What you are asked to do -
Below are the records. Retype exactly the lines between the lines holding "Instruction: Click the Name input field" and "Viewport: 1314px width, 666px height.", inclusive.

*** Information shown ***

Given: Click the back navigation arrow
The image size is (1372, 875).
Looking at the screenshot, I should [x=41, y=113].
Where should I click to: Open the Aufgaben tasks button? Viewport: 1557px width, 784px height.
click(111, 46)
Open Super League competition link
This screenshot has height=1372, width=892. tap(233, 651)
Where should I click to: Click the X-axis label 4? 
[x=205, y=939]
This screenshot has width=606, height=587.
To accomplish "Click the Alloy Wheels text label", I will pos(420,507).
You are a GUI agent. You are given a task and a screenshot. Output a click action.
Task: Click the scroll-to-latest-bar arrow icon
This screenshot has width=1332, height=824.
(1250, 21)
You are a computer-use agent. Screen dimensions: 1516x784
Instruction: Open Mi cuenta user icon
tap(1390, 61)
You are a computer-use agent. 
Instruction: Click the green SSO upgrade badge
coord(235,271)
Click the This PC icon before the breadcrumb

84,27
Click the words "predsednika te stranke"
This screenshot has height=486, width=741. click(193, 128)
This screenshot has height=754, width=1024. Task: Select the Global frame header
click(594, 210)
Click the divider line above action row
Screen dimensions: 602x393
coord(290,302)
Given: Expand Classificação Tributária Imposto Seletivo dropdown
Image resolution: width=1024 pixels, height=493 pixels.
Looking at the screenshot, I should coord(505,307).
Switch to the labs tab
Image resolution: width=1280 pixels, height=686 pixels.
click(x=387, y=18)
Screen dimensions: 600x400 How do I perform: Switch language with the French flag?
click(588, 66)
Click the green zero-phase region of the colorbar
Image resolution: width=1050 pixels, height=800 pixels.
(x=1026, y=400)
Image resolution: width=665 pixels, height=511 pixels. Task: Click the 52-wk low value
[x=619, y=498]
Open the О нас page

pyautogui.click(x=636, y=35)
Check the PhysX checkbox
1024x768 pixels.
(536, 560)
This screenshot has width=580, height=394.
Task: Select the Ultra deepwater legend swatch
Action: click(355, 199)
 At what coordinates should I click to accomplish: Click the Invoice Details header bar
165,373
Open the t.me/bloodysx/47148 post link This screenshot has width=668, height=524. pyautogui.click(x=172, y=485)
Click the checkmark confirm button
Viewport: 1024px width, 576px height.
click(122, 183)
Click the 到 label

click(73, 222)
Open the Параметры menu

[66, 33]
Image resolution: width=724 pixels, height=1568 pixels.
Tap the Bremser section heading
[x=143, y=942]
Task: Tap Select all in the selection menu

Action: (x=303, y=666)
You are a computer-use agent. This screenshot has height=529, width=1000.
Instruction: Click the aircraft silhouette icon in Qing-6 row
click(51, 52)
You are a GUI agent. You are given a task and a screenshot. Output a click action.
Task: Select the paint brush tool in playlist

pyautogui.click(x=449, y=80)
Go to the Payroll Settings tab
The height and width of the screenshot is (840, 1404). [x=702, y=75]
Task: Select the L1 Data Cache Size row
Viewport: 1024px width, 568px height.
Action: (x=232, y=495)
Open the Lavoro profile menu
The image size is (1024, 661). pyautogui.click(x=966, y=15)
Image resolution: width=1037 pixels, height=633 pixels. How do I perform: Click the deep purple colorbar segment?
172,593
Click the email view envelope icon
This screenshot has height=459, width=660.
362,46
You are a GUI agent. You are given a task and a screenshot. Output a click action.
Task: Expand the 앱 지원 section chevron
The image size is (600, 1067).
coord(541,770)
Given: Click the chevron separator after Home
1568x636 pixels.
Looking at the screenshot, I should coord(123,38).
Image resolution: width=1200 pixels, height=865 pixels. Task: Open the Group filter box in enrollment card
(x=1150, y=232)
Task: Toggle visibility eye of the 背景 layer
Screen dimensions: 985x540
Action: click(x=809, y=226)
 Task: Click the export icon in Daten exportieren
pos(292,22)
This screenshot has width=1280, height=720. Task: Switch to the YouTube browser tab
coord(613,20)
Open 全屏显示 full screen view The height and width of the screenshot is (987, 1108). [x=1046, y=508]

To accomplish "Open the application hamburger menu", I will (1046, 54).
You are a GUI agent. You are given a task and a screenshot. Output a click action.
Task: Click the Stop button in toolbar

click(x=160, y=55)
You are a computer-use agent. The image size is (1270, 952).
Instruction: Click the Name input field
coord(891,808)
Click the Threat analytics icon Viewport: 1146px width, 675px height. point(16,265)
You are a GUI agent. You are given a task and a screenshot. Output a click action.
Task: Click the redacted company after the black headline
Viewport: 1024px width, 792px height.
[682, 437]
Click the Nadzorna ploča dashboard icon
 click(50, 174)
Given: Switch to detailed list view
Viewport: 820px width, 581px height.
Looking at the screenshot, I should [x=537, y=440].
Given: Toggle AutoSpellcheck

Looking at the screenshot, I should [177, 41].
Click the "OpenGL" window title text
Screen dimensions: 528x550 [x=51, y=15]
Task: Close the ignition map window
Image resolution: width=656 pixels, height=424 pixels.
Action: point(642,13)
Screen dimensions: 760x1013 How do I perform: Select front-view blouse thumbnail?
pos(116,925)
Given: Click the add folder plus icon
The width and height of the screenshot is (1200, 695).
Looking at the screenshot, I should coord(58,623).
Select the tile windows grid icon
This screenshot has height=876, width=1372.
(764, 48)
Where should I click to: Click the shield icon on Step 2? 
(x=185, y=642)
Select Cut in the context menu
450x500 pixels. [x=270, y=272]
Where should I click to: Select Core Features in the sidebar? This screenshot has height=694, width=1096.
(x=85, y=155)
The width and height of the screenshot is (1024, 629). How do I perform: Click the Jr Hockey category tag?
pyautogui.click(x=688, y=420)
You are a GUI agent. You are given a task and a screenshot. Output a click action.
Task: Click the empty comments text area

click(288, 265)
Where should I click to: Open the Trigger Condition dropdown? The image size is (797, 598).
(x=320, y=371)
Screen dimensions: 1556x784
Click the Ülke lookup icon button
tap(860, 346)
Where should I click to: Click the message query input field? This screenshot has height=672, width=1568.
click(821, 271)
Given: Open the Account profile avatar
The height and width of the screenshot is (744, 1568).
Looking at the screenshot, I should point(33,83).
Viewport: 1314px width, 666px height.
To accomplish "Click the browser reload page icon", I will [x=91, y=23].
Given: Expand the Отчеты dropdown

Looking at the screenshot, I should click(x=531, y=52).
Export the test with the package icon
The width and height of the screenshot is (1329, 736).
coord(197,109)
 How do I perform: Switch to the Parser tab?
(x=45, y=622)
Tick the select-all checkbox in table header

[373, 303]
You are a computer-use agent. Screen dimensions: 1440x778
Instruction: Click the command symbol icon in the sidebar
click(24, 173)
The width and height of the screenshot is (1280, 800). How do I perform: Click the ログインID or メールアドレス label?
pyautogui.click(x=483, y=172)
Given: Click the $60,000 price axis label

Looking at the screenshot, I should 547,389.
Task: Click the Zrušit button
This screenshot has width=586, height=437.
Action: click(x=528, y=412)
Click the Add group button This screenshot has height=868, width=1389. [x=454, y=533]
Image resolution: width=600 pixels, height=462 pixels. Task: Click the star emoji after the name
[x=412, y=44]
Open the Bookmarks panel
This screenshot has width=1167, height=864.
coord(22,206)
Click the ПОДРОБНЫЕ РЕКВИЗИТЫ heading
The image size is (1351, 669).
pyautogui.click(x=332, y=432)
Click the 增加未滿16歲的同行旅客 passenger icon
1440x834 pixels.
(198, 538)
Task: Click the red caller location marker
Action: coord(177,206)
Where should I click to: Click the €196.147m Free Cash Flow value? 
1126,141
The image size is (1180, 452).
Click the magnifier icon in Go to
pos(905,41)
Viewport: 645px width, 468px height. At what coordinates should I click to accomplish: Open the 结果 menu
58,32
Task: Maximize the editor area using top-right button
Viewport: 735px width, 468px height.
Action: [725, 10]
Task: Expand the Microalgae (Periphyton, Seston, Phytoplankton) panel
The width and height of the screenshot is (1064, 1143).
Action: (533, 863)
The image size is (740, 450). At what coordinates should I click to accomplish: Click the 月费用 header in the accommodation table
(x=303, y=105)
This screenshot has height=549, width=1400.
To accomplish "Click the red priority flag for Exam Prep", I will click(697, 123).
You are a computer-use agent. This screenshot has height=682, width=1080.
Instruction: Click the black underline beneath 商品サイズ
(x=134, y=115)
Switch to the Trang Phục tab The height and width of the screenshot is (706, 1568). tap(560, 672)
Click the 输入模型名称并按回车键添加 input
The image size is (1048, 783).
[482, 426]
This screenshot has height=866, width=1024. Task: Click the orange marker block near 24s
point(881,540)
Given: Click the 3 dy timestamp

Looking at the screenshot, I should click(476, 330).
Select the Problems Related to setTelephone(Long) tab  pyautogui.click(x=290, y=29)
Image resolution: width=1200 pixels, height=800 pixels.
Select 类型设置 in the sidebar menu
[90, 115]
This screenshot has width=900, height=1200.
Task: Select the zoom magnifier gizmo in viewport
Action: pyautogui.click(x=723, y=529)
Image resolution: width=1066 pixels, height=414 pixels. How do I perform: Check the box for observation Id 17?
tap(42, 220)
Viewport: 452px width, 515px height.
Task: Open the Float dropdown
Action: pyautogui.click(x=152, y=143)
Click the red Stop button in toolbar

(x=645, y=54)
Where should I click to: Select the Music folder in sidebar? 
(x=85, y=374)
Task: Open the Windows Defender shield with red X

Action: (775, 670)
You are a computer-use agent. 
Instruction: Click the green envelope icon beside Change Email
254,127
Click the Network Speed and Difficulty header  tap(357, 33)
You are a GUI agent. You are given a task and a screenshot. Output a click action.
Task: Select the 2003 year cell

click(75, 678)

*** End of Information shown ***

The answer -
Instruction: Click the Name input field
coord(891,808)
Click the Threat analytics icon Viewport: 1146px width, 675px height. point(16,265)
You are a GUI agent. You are given a task and a screenshot. Output a click action.
Task: Click the redacted company after the black headline
Viewport: 1024px width, 792px height.
[682, 437]
Click the Nadzorna ploča dashboard icon
 click(50, 174)
Given: Switch to detailed list view
Viewport: 820px width, 581px height.
Looking at the screenshot, I should [x=537, y=440].
Given: Toggle AutoSpellcheck

Looking at the screenshot, I should [177, 41].
Click the "OpenGL" window title text
Screen dimensions: 528x550 [x=51, y=15]
Task: Close the ignition map window
Image resolution: width=656 pixels, height=424 pixels.
Action: point(642,13)
Screen dimensions: 760x1013 How do I perform: Select front-view blouse thumbnail?
pos(116,925)
Given: Click the add folder plus icon
The width and height of the screenshot is (1200, 695).
Looking at the screenshot, I should coord(58,623).
Select the tile windows grid icon
This screenshot has height=876, width=1372.
(764, 48)
Where should I click to: Click the shield icon on Step 2? 
(x=185, y=642)
Select Cut in the context menu
450x500 pixels. [x=270, y=272]
Where should I click to: Select Core Features in the sidebar? This screenshot has height=694, width=1096.
(x=85, y=155)
The width and height of the screenshot is (1024, 629). How do I perform: Click the Jr Hockey category tag?
pyautogui.click(x=688, y=420)
You are a GUI agent. You are given a task and a screenshot. Output a click action.
Task: Click the empty comments text area

click(288, 265)
Where should I click to: Open the Trigger Condition dropdown? The image size is (797, 598).
(x=320, y=371)
Screen dimensions: 1556x784
Click the Ülke lookup icon button
tap(860, 346)
Where should I click to: Click the message query input field? This screenshot has height=672, width=1568.
click(821, 271)
Given: Open the Account profile avatar
The height and width of the screenshot is (744, 1568).
Looking at the screenshot, I should point(33,83).
Viewport: 1314px width, 666px height.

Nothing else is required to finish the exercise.